### Short exercise A
In the earthquake recollection, edit everything from "I mentioned the" down to "of shaking indoors)." so that "signal" reads "traffic light" instead.
### Short exercise B
Resume the earthquake discussion thread after its final sentence.

### Text section
I mentioned the 1989 Bay Area earthquake in the severe weather thread, and looking through some older threads saw this one.  At that time I both lived and worked in downtown Hayward in the East Bay, and my commute was a 4 or 5 minute walk, depending on how long I had to wait at the signal to cross CA-238 (Foothill Blvd.).  I was standing there waiting when the quake hit, and was glad not to be indoors because nothing could fall on me.  It's still the only earthquake I've ever felt when I was outdoors (there's much more of a sense of shaking indoors).

The thing I noticed most in that one was the vertical motion.  I could see the cars literally bouncing on their tires on the street.  On an opposite corner there was a gas station with a canopy over the pumps and seeing that thing swaying back and forth rather dramatically was quite memorable.

I had no particular sense of danger, nothing collapsed around me and obviously I had no idea a double-decked freeway was collapsing at that very moment less than 20 miles away.  The electricity didn't go out, and when the light changed and I crossed one of the drivers in a bouncing car yelled at me "HOLY SHIT!".  I nodded and laughed and proceeded on home to watch the World Series.

bing101














Anybody remembers these quakes like the 2008 New Madrid Quake or the 2011 Mineral fault quake I heard stuff that the Next Time a 6.9 or above quake hits New Madrid Fault or an earthquake fault in Mineral, Virginia would be 10 times worse than even a 6.9 or above quake on the Hayward fault due to the fact that the quake on the east coast can be felt in multiple states while a west coast quake would be confined to only 1 state closest to the epicenter.


https://en.wikipedia.org/wiki/1811%E2%80%9312_New_Madrid_earthquakes

bing101

https://www.usgs.gov/news/east-vs-west-coast-earthquakes

Here is an article the USGS made when they were talking about the differences between a West Cost quake and an East Coast quake though.

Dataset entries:
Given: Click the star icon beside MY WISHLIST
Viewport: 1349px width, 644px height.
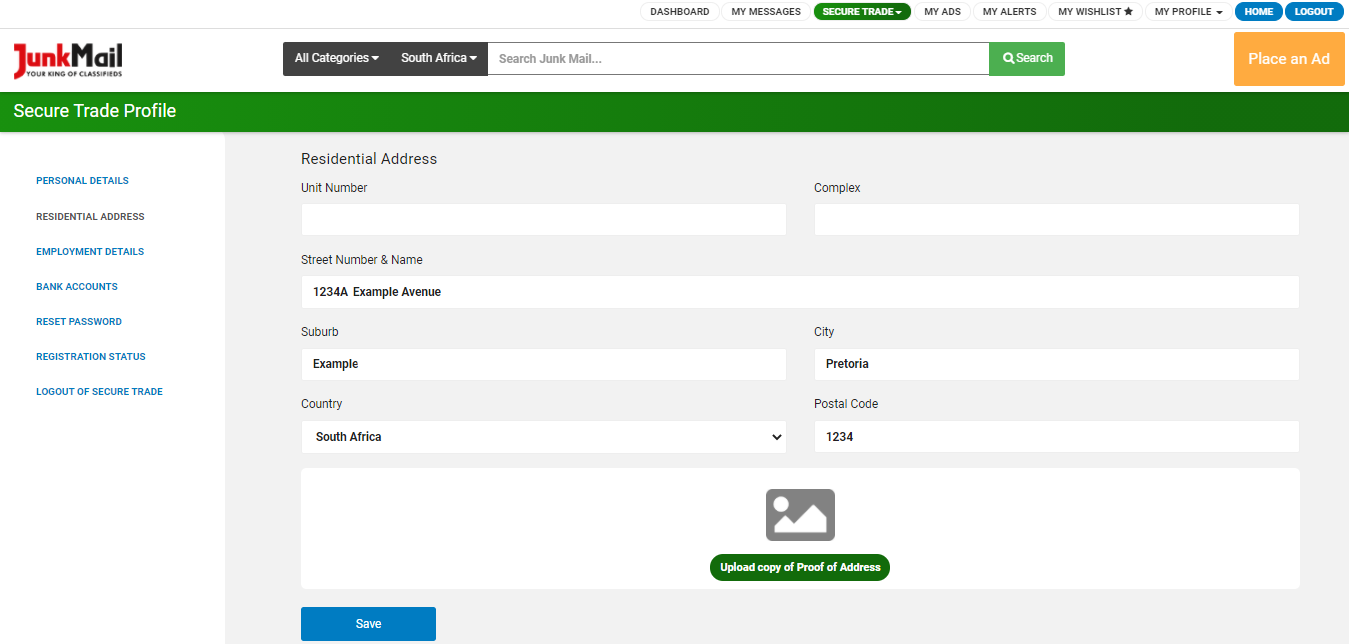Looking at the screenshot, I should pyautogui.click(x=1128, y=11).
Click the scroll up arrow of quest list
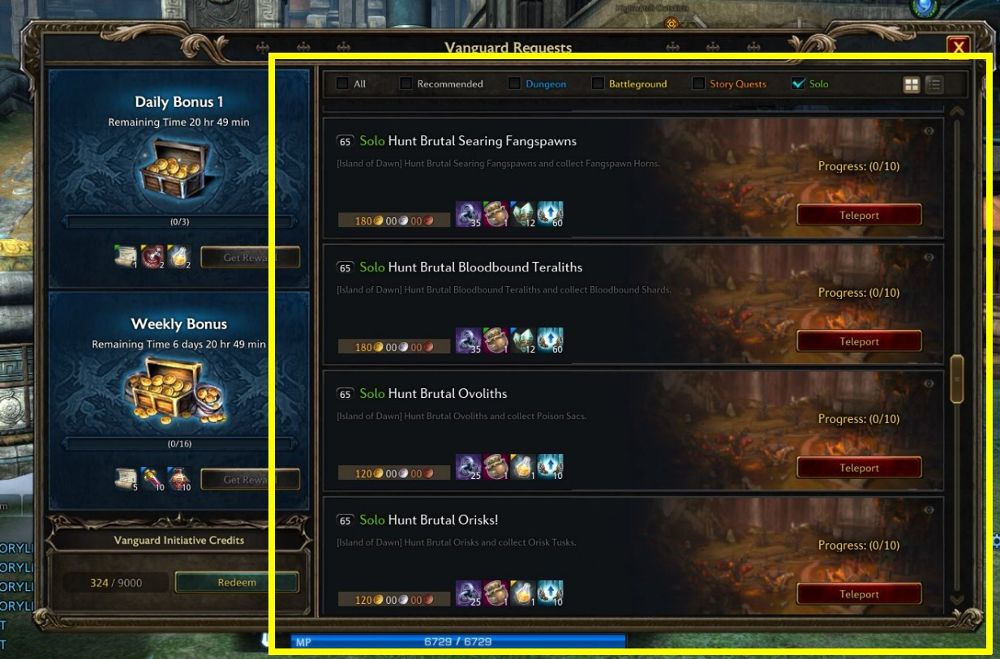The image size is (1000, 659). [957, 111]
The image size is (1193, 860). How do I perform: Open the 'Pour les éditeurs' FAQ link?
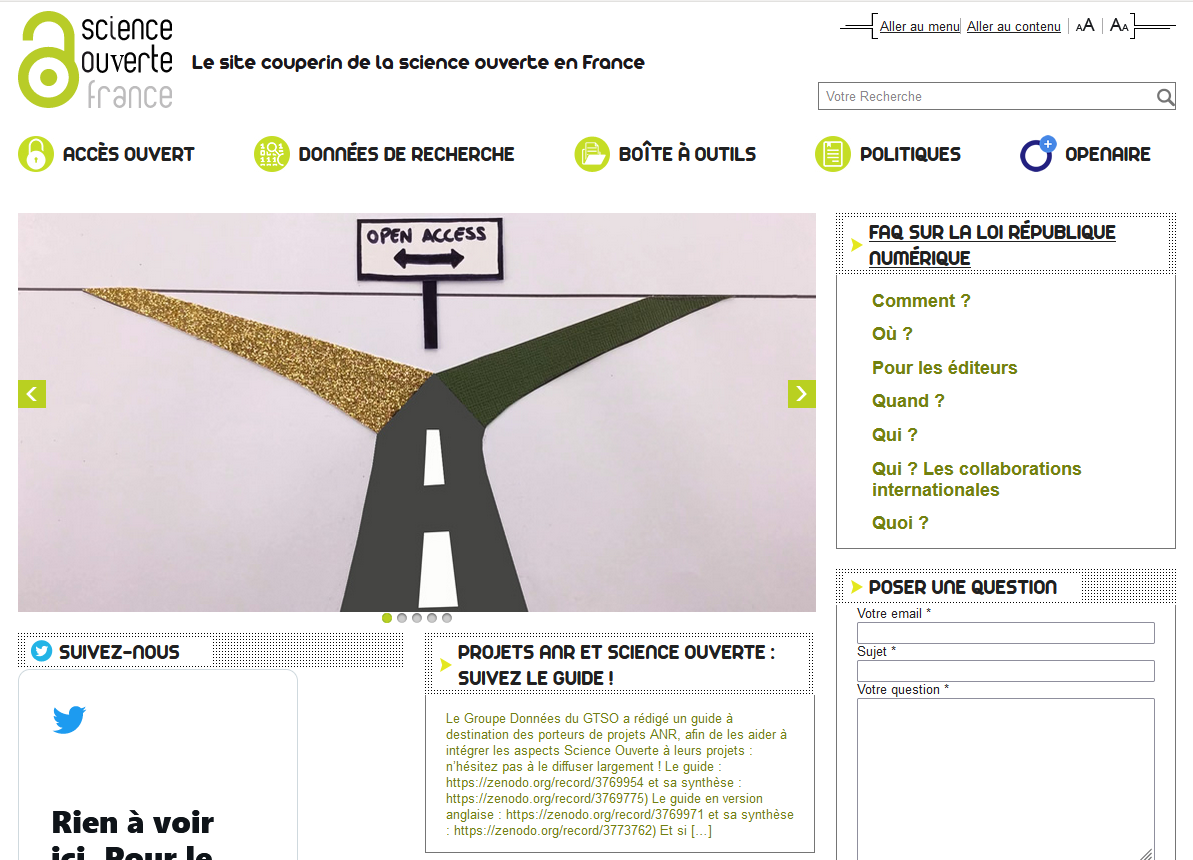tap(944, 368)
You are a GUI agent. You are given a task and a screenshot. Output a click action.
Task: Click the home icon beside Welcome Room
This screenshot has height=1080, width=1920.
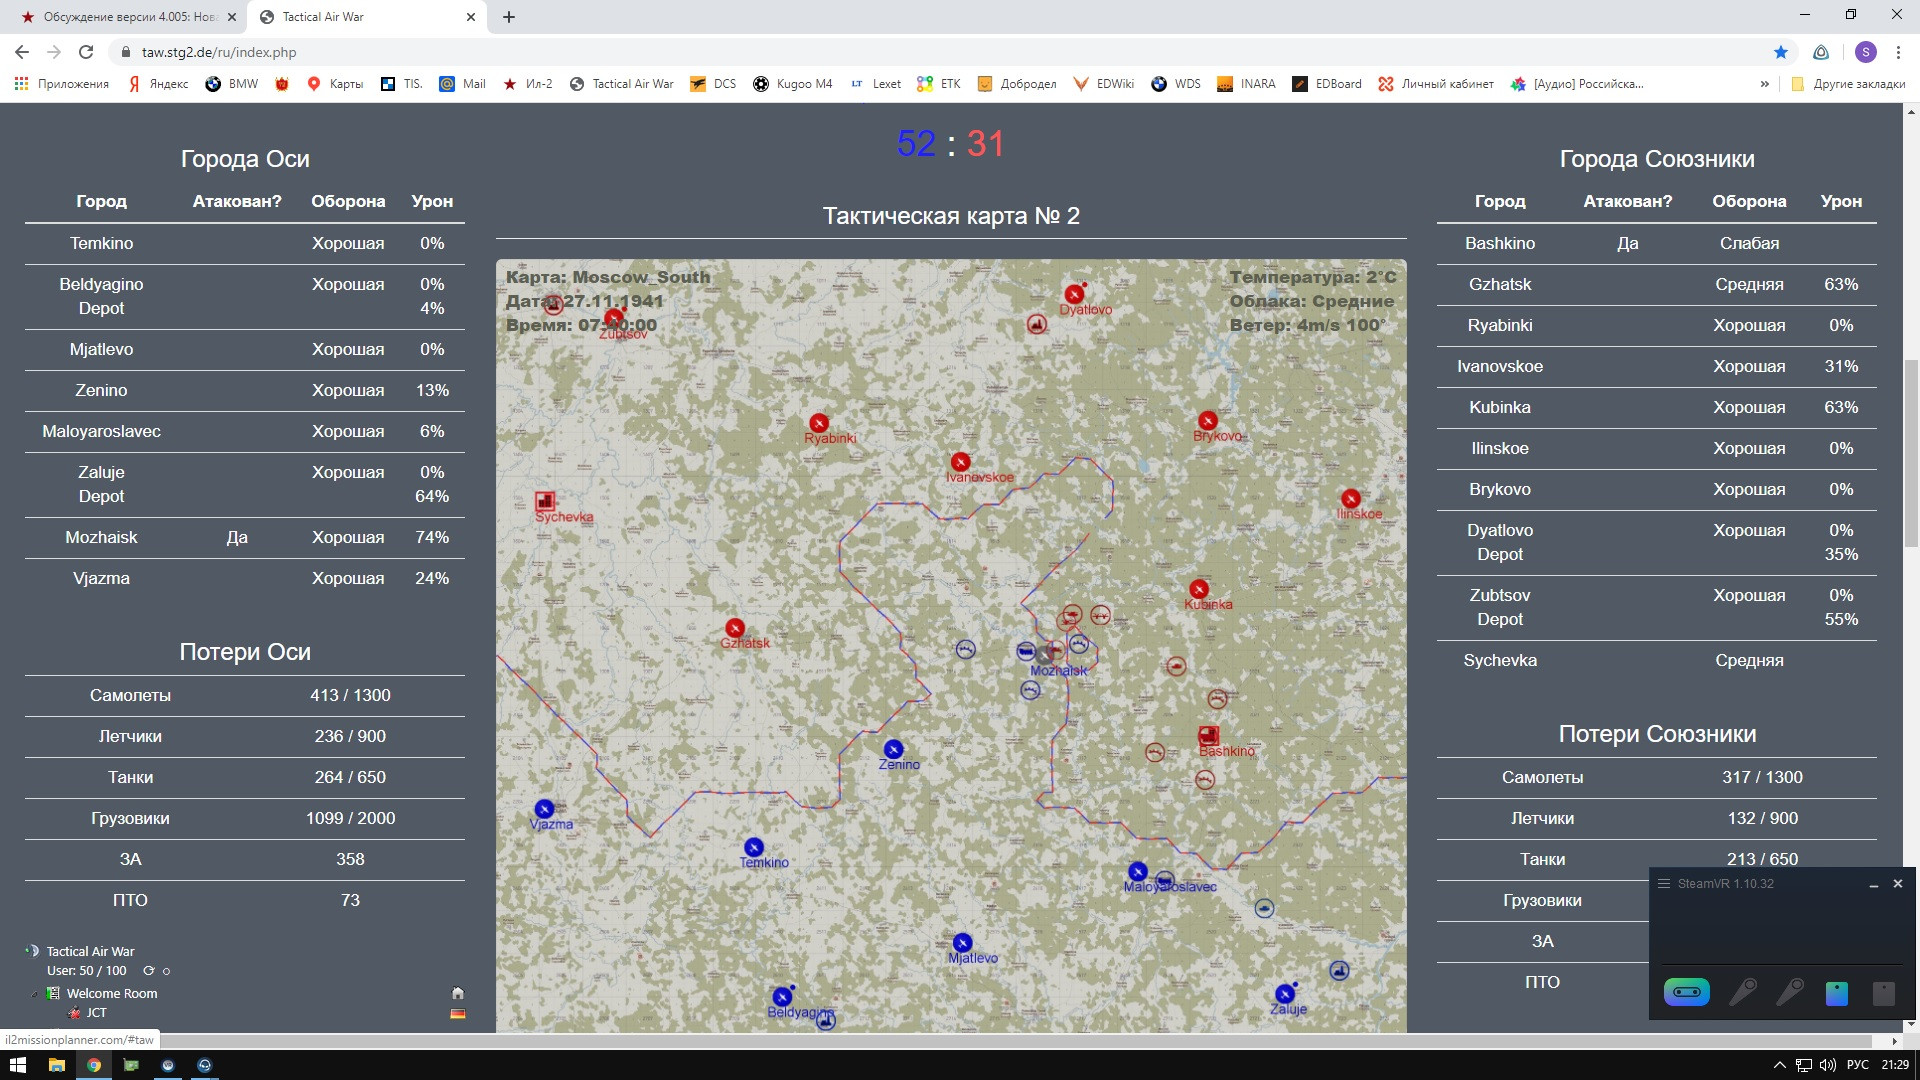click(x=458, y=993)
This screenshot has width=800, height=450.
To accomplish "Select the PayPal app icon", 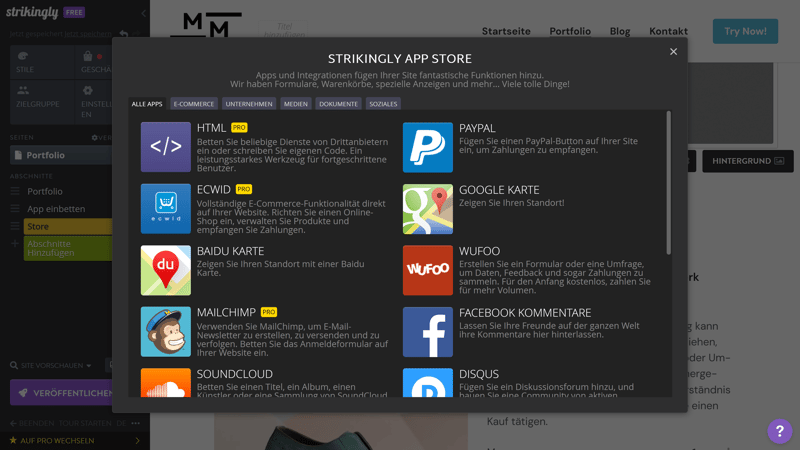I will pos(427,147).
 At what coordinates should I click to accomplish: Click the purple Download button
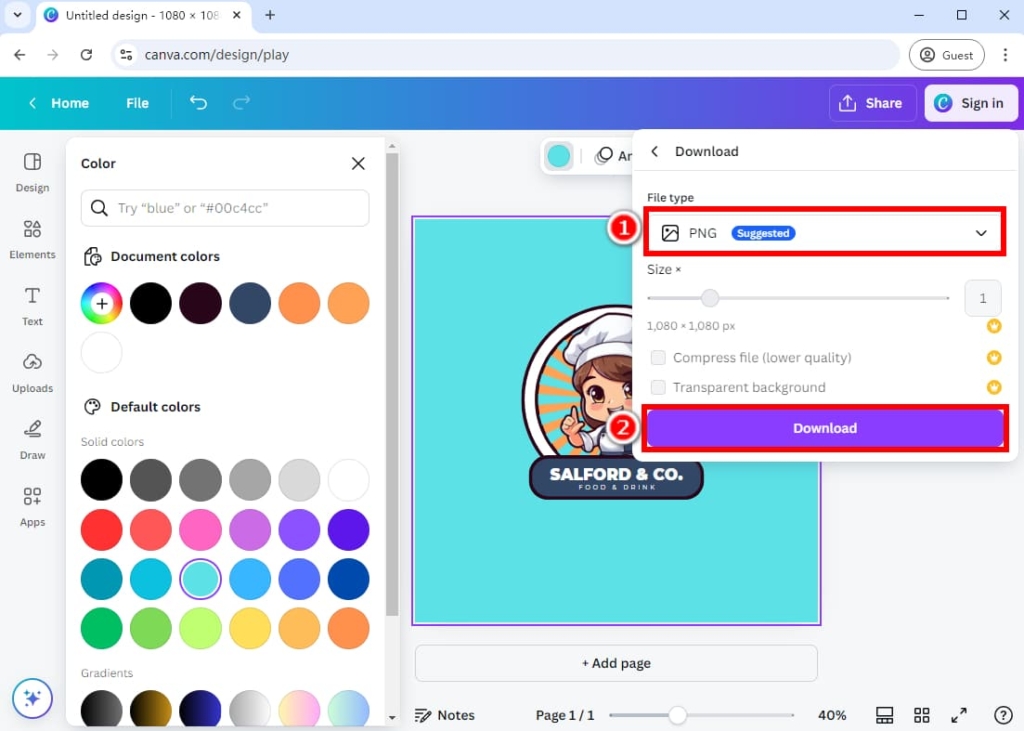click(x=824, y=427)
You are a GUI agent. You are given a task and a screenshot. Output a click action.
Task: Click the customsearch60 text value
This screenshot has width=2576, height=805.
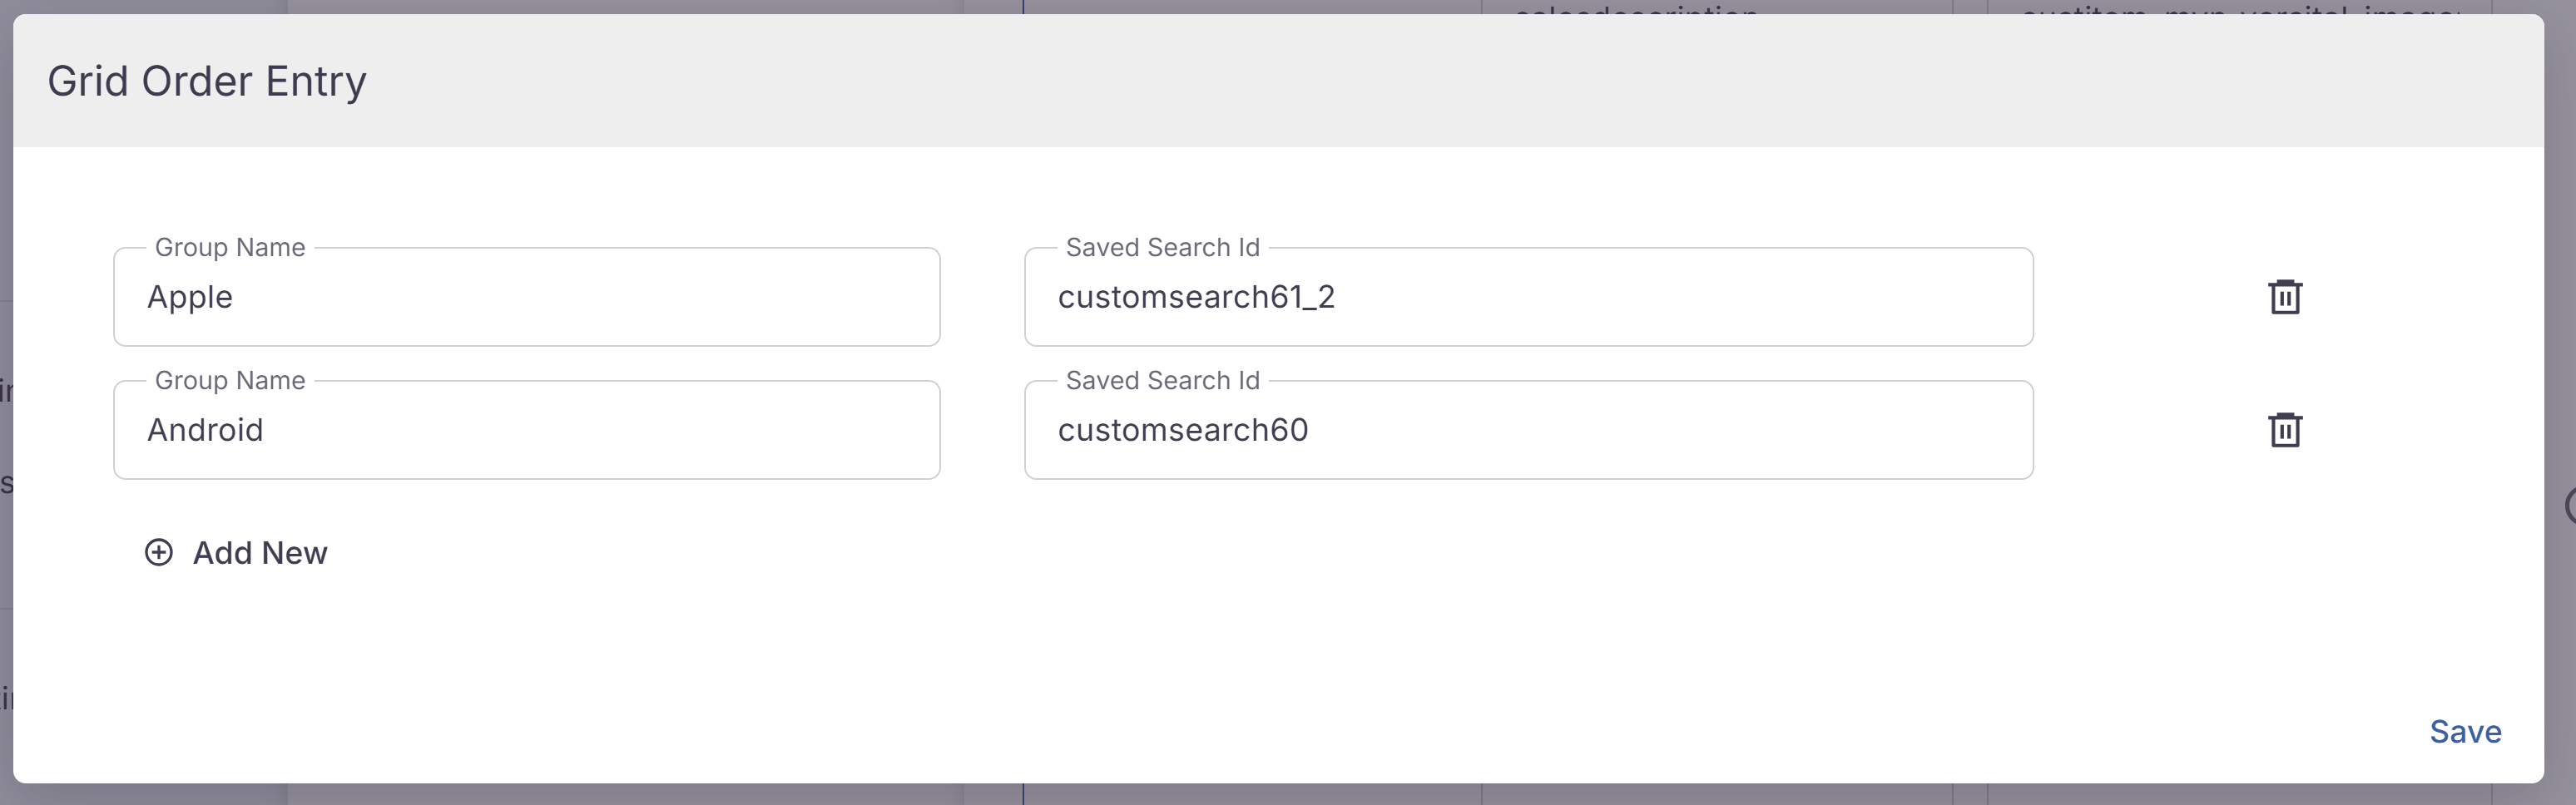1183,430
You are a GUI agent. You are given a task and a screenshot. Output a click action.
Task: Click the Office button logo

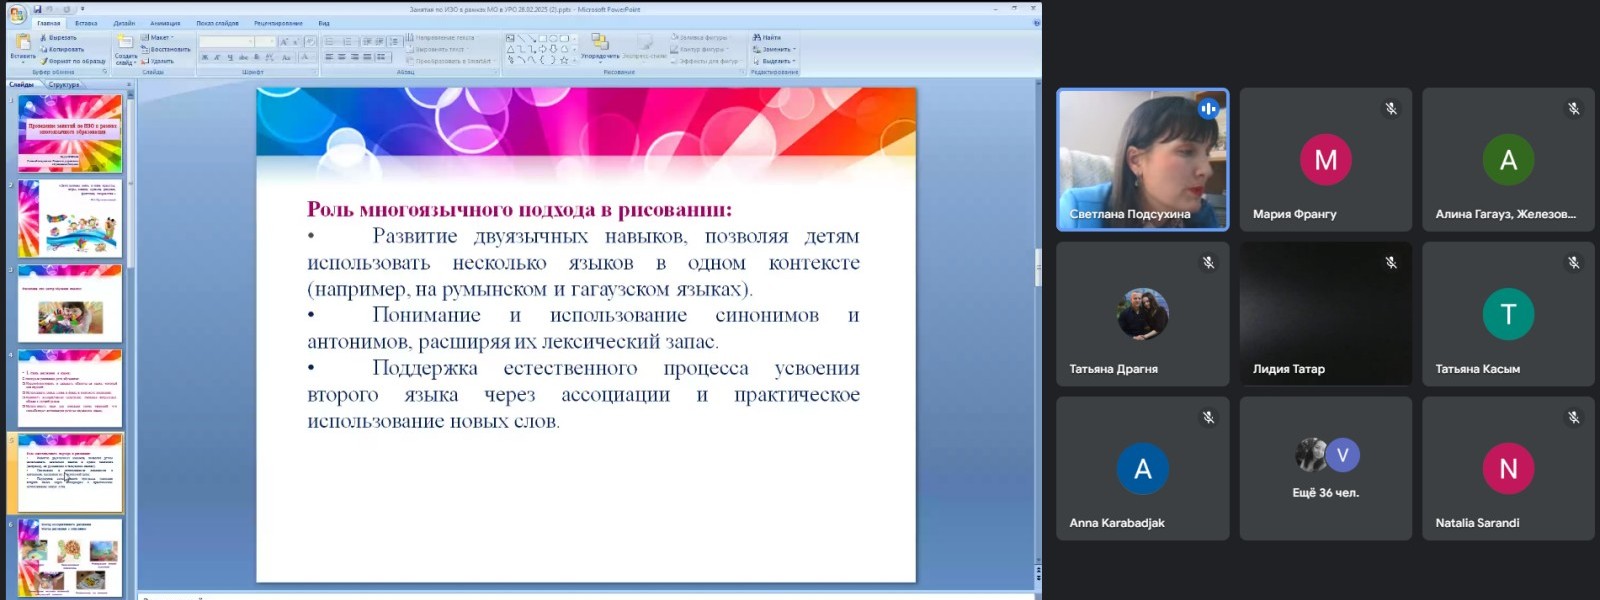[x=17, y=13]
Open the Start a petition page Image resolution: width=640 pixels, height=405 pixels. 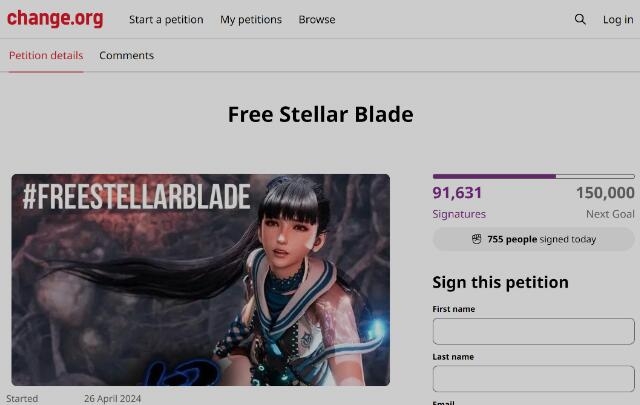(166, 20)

### Expected answer A
I mentioned the 1989 Bay Area earthquake in the severe weather thread, and looking through some older threads saw this one.  At that time I both lived and worked in downtown Hayward in the East Bay, and my commute was a 4 or 5 minute walk, depending on how long I had to wait at the traffic light to cross CA-238 (Foothill Blvd.).  I was standing there waiting when the quake hit, and was glad not to be indoors because nothing could fall on me.  It's still the only earthquake I've ever felt when I was outdoors (there's much more of a sense of shaking indoors).

### Expected answer B
jeffandnicole

Prior to the widely-felt Virginia earthquake which had my building swaying in NJ, which felt cool and freaky at the same time, I guess the only other opportunity I would've even had to feel an earthquake was when I was in Hawaii.  After I drove to Volcano National Park one day, I looked at their visible seismograph machine there, and it turned out there was a 3.0 earthquake during our drive.  Never felt it.  During our 3 day stay there, there was approximately a half-dozen earthquakes each day, most of which were under 2.0 and thus was basically a normal day where they weren't even noticed or felt by anyone.

Rothman

I've only felt little rumblers, and that's with living right in SF for a while.

Most surprising was feeling one here in upstate NY a few years back.  Some people ran out of the building.
Please note: All comments here represent my own personal opinion and do not reflect the official position(s) of NYSDOT.

kendancy66

Even though I lived in CA for 16 years, I have only noticed 2 episodes of shaking caused by an earthquake.  The longest was the Chino Hills quake (2008? I don't remember date exactly) It seemed like it lasted a long time but was probably only about 15-30 seconds.  I was sitting at my work desk in San Juan Capistrano.

What I remember was having sensations of falling and floating and feeling of helplessness.  I had completely forgotten about defensive maneuvers like going to a door opening or other safe area.

But even that one did not cause any shelf collapses.  My wife experienced shelf damage though because she was at Target at the time at Irvine where I-405 and I-5 meet, was shaken up.  The only long lasting effect on me was the damage done to the I-5 South truck bypass bridge that had a joint separate.